The Government is concerned that tensions between Sinn Fein and the Democrat Unionist Party (DUP) over Brexit will hamper attempts to find an all-Ireland solution to Britain's decision to leave the European Union.
Secret Cabinet briefing material seen by the Sunday Independent states that the "divergence" on the UK referendum results between the two main parties in the Northern Ireland Assembly has "inevitably impacted" on their "capacity to deal with consequences" of Brexit.
Sinn Fein has questioned the outcome of the referendum as Northern Ireland voted to remain while the DUP supported a Leave vote. The Cabinet papers note that so far the power-sharing executive only agreed to a number of 'asks' on Brexit which were contained in a letter sent to British Prime Minister Theresa May in August.
The letter asked that free movement of people, goods and service between North and South should remain in place and also pointed to a need to allow Northern Ireland to trade with EU member states.
The Cabinet papers were given to ministers ahead of Friday's North South Ministerial Council meeting in Armagh.
"In light of the internal dynamics in the Executive, however, it is still far from certain how much more detail on their priorities and 'asks' the Northern Ireland Executive will bring to this plenary meeting," the briefing stated.
The last Ministerial Council meeting was overshadowed by a spat between Taoiseach Enda Kenny and DUP leader Arlene Foster over the Fine Gael leader's all-island Brexit forum. Ms Foster also publicly criticised the Government for "talking down" Northern Ireland's economy as part of an attempt to poach investors.
However, Friday's meeting was described as constructive by all sides.
Last week, Ms Foster also met Mr Kenny in Government Buildings where they agreed to work toward securing a Brexit deal that would benefit both sides of the Border.
A separate Cabinet briefing document also urges ministers to "sensitise" EU member states and institutions to Ireland's concerns during he Brexit negotiations in the run- up to the British government triggering Article 50.
Meanwhile, Ireland's plans to capitalise on the UK's Brexit vote have taken a hit after it was proposed that a special London-only visa be created to allow the city to maintain access to foreign labour.
Many Irish companies hope to attract financial sector work and jobs to Dublin when Britain leaves the EU, but plans are being discussed to protect London's role as a key location for international banks and businesses.
While the new visa would be welcomed by the thousands of Irish people living and working in London, it would come as a blow to banks and financial businesses in Dublin hoping to compete with the likes of Paris and Frankfurt for major investment.
It comes after Finance Minister Michael Noonan warned that it could take new banks more than 12 months to get a licence to operate here.
London Chamber of Commerce and Industry warned Mrs May to act fast and secure practical immigration methods for the city post-Brexit.
The city fears losing 160,000 workers at a cost of £7bn (€8.15bn) to the economy by 2020 as many EU nationals in London would not meet immigration rules if they remain unchanged.
Royal Bank of Scotland chairman Howard Davies has warned Mrs May that jobs will be lost to Ireland and the EU.

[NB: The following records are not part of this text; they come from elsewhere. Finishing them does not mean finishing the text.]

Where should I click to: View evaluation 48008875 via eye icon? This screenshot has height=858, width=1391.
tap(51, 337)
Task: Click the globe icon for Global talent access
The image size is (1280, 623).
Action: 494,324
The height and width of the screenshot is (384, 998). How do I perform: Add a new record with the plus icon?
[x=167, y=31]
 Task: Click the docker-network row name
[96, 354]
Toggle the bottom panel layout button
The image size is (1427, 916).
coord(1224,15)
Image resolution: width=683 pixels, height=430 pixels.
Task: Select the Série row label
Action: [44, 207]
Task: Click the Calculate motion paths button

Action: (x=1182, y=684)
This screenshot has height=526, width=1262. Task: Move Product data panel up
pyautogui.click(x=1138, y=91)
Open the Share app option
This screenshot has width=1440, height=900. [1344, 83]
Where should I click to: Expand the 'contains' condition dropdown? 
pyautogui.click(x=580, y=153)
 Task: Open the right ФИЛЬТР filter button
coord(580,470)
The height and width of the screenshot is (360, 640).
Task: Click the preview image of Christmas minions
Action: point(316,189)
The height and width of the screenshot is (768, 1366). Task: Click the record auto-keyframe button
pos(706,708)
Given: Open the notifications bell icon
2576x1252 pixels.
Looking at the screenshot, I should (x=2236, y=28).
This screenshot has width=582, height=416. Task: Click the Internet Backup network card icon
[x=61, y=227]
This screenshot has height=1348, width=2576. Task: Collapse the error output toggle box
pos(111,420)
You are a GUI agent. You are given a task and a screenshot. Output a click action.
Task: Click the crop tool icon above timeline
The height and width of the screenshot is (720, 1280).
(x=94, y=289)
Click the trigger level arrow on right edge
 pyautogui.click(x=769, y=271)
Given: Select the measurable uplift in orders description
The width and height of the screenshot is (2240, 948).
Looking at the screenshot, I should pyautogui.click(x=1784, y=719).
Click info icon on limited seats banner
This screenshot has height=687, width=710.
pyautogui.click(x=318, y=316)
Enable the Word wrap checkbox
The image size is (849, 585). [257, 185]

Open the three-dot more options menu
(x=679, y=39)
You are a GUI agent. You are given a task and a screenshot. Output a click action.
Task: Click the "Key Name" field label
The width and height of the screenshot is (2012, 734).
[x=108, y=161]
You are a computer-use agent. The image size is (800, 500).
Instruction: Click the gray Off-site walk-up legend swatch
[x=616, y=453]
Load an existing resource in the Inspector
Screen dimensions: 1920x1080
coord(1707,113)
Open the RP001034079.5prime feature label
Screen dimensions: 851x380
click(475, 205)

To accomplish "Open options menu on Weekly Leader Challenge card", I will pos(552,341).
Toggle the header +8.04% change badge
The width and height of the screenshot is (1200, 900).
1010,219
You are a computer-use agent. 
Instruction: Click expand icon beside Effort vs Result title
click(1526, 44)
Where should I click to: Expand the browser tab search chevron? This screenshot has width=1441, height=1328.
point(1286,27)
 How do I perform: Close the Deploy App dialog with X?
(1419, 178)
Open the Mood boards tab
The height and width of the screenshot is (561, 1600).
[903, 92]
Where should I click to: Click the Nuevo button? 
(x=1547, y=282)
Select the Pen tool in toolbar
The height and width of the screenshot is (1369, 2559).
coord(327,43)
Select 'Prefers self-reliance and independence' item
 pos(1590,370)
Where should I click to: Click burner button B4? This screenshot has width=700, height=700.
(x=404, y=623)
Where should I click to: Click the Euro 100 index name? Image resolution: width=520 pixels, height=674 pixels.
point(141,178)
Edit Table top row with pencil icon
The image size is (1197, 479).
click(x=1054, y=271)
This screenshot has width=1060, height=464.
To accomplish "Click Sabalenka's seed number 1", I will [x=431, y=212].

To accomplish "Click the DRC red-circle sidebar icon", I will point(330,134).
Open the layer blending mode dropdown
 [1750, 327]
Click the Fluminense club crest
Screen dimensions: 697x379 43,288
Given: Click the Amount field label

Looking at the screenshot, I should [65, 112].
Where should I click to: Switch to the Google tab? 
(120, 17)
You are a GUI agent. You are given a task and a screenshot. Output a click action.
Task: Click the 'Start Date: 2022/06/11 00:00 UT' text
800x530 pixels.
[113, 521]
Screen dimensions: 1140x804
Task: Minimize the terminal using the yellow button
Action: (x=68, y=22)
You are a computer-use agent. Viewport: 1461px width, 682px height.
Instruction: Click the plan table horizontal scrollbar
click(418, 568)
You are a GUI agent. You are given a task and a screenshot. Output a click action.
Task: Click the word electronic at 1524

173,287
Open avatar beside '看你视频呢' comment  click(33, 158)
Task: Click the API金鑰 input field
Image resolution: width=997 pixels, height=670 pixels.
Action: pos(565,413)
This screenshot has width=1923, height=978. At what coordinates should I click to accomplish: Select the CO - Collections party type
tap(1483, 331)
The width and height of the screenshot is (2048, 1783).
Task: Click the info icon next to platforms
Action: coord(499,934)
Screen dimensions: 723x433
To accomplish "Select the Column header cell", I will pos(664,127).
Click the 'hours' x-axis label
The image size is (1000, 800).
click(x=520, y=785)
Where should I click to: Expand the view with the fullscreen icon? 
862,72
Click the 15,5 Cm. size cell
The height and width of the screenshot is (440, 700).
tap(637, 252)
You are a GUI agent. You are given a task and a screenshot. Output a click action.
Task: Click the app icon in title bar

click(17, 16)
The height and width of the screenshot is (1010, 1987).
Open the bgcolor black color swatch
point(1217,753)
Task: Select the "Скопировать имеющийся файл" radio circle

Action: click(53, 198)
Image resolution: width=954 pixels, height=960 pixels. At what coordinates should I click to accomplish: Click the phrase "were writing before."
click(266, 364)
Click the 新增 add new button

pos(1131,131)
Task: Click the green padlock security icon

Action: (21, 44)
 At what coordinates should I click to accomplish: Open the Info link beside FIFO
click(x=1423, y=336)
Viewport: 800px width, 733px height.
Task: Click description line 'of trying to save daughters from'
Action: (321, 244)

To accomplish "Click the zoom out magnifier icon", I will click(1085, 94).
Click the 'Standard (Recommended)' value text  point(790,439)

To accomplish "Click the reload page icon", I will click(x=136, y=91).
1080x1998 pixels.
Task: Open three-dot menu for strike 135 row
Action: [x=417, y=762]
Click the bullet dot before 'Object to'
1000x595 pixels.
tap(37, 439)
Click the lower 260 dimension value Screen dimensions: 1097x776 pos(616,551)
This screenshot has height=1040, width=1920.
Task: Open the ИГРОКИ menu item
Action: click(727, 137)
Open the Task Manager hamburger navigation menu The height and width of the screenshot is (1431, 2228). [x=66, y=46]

He said American and Japanese banks were taking stock of how Brexit may impact on their access to European markets.
As Ireland remains in the EU, a move to Ireland would be attractive to some banks looking for security and guaranteed access to Europe.
"They are currently making contingency plans and once you've got a contingency plan - hey, there is a risk you might implement it one day," said Mr Davies. "And therefore I think that it is quite urgent."
Deloitte consultant Cormac Hughes said Dublin remained a strong option for foreign direct investment but Irish firms operating in the UK needed to consider how Brexit will affect them.
"For quite a few businesses whose main market is in the UK, what you really need to think about is doubling down on investment there," he said.
"That could mean acquiring business over there, new partnerships or looking for opportunities created by the Brexit situation.
"Uncertainty is not helpful to anyone really because it can delay decisions and looking at the UK, what we have seen is that finance directors are much more cautious now and there is a lot more 'wait and see' behaviour.
"Ireland has always been a strong location for foreign investment and during this particular period of uncertainty, Ireland is particularly attractive for companies coming to Europe."
Fianna Fail senator Terry Leyden has urged people to consider applying for a British passport once the UK leaves the EU. He said people should "not be ashamed" to apply if it meant easier access to the UK. The senator said a person born in the Republic before January 1949, with a parent born in Ireland before March 1922, was entitled to a British passport.